Students in Foundation to Year Four have access to Nessy, a structured, sequential synthetic phonics program that supports phonological processing, decoding, encoding, spelling, morphology and orthographic mapping through a motivating, game-based platform.

Writing at DPS

Writing is one of the most complex skills we ask students to master. Effective writing requires students to generate ideas, organise content, apply grammatical knowledge, spell accurately and manage transcription skills — all while maintaining focus on meaning and audience.

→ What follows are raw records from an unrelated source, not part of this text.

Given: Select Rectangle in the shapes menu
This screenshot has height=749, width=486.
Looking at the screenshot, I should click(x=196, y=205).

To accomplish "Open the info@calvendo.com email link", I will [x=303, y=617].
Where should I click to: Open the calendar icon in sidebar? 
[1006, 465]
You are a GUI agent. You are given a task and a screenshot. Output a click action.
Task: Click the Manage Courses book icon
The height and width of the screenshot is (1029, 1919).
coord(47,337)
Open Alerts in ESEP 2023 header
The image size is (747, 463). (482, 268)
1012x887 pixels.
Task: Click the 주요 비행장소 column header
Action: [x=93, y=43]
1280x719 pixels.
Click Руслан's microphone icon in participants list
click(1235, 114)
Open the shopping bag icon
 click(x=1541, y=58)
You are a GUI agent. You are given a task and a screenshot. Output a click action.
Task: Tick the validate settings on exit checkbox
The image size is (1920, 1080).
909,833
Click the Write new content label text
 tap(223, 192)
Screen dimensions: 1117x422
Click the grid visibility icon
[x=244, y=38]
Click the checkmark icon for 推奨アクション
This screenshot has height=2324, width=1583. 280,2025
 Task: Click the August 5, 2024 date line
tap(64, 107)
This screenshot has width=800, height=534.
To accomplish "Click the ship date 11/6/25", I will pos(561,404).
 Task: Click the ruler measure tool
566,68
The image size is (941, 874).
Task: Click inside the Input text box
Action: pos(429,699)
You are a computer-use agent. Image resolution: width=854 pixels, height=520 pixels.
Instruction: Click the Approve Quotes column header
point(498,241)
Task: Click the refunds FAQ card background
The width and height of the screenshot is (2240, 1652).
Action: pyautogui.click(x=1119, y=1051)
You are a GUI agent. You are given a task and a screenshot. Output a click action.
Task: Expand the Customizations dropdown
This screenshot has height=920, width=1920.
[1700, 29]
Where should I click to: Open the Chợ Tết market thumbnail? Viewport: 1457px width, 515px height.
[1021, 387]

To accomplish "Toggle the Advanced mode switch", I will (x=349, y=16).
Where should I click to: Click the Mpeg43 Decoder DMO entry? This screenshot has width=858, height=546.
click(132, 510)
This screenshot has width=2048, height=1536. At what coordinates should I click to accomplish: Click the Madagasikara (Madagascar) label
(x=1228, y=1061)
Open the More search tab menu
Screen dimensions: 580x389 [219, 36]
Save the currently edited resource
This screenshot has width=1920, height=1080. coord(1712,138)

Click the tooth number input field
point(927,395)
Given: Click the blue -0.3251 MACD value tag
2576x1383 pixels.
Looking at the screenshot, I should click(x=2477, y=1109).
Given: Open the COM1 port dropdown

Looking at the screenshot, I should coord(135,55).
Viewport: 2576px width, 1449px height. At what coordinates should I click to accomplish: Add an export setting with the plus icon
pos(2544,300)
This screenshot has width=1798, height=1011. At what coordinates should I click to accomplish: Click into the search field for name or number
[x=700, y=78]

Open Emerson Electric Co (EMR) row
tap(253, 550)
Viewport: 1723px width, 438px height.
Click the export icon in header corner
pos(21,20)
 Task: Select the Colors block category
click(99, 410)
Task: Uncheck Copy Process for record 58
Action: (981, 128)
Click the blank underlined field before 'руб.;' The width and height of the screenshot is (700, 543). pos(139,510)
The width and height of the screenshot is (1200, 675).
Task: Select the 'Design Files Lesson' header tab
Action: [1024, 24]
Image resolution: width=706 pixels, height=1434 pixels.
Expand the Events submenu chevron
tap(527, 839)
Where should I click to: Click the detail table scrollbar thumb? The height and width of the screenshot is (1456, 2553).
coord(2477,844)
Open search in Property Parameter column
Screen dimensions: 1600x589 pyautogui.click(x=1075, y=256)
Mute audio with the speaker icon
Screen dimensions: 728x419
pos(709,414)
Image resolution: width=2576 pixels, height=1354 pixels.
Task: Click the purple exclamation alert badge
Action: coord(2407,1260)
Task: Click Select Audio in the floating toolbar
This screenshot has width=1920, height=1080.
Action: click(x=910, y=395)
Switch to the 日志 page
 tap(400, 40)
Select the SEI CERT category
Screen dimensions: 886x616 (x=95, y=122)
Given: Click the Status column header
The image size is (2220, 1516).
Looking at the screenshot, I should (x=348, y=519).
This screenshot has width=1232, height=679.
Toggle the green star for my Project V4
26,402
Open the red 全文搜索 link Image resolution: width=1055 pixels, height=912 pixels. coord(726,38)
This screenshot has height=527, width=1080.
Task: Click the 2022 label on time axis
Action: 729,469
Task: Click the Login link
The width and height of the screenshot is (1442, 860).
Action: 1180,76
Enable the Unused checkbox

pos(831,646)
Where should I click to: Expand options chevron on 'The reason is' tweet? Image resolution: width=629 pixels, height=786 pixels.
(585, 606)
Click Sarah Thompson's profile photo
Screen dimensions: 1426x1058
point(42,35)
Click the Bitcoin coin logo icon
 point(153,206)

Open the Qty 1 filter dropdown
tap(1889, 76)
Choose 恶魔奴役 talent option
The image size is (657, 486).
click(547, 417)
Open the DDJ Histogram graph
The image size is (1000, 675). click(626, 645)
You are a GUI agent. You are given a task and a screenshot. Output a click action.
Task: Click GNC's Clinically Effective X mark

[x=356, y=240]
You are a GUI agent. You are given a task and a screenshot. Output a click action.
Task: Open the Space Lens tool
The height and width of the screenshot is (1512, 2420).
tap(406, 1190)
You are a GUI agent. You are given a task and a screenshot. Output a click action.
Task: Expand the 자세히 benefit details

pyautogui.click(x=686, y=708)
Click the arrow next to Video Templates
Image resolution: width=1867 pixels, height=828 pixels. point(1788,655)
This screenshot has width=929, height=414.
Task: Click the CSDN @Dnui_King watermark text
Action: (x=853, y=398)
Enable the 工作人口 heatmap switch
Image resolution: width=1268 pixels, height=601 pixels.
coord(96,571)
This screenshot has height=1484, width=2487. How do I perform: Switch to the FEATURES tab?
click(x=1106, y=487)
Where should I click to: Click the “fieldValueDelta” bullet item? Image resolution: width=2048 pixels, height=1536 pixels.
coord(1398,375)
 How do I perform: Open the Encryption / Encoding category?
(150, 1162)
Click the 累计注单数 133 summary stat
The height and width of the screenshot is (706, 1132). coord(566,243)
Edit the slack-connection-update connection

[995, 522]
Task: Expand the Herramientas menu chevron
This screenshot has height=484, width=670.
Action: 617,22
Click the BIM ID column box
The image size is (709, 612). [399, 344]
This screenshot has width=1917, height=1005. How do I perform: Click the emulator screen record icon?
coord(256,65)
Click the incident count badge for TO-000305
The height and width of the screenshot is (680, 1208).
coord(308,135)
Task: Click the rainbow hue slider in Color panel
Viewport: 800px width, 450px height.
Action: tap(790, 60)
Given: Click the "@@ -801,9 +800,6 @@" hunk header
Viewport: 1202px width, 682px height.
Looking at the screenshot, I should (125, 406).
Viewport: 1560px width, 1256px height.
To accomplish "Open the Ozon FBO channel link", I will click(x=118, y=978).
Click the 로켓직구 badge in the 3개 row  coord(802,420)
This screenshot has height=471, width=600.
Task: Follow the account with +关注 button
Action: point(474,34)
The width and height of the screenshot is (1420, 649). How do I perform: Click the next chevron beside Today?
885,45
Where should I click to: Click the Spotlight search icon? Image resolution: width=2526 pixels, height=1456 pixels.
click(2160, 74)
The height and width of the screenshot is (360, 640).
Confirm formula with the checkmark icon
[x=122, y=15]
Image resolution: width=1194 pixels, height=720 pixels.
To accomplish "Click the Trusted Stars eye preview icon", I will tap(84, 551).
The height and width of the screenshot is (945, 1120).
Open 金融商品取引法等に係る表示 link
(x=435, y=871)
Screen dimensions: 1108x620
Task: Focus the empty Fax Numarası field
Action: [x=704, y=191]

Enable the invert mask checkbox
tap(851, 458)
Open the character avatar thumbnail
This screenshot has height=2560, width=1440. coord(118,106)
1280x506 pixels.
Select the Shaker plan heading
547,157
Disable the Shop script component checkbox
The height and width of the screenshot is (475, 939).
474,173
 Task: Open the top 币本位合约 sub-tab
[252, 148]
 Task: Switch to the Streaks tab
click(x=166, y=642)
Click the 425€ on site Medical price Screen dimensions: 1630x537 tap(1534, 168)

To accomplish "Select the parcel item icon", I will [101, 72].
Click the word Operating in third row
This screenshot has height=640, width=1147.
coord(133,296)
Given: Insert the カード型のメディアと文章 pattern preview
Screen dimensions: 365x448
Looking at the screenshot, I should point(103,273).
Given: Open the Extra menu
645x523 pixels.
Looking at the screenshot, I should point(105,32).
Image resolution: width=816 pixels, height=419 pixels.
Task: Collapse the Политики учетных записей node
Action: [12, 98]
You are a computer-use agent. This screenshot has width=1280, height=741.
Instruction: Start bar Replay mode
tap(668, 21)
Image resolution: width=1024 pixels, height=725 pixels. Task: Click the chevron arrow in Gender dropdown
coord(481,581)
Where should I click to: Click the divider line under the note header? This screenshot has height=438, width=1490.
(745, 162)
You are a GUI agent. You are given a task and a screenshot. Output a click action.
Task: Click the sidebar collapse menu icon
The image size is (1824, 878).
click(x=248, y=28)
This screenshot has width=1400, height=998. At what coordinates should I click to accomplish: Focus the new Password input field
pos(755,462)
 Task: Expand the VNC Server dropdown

At DPS, our writing instruction is informed by The Writing Revolution, which provides an evidence-based framework for explicitly teaching writing across all year levels and curriculum areas.

Sentence-Level Priority

We recognise that sentences are the fundamental building blocks of writing. Sentence-level instruction plays a role in writing similar to the role phonics plays in reading. By prioritising sentence construction, we reduce cognitive load and support students to clearly articulate their ideas. As sentence skills become more automatic, students are able to focus their working memory on content, structure and purpose rather than the mechanics of writing.

Research shows that constructing grammatically complex written sentences requires explicit instruction and sustained practice. Therefore, sentence-level work is deliberately built into all writing instruction as a bridge to paragraph and extended text writing.

The Three Categories of Writing

When planning writing instruction, teachers consider the three interconnected components involved in creating extended texts:

  • Ideation
    Generating ideas drawn from background knowledge, content understanding and vocabulary

  • Text Generation
    Understanding sentence structure, syntax, vocabulary, genre and text organisation

  • Transcription (Mechanics)
    Handwriting, spelling, punctuation and keyboarding skills

All three areas are explicitly taught and developed over time.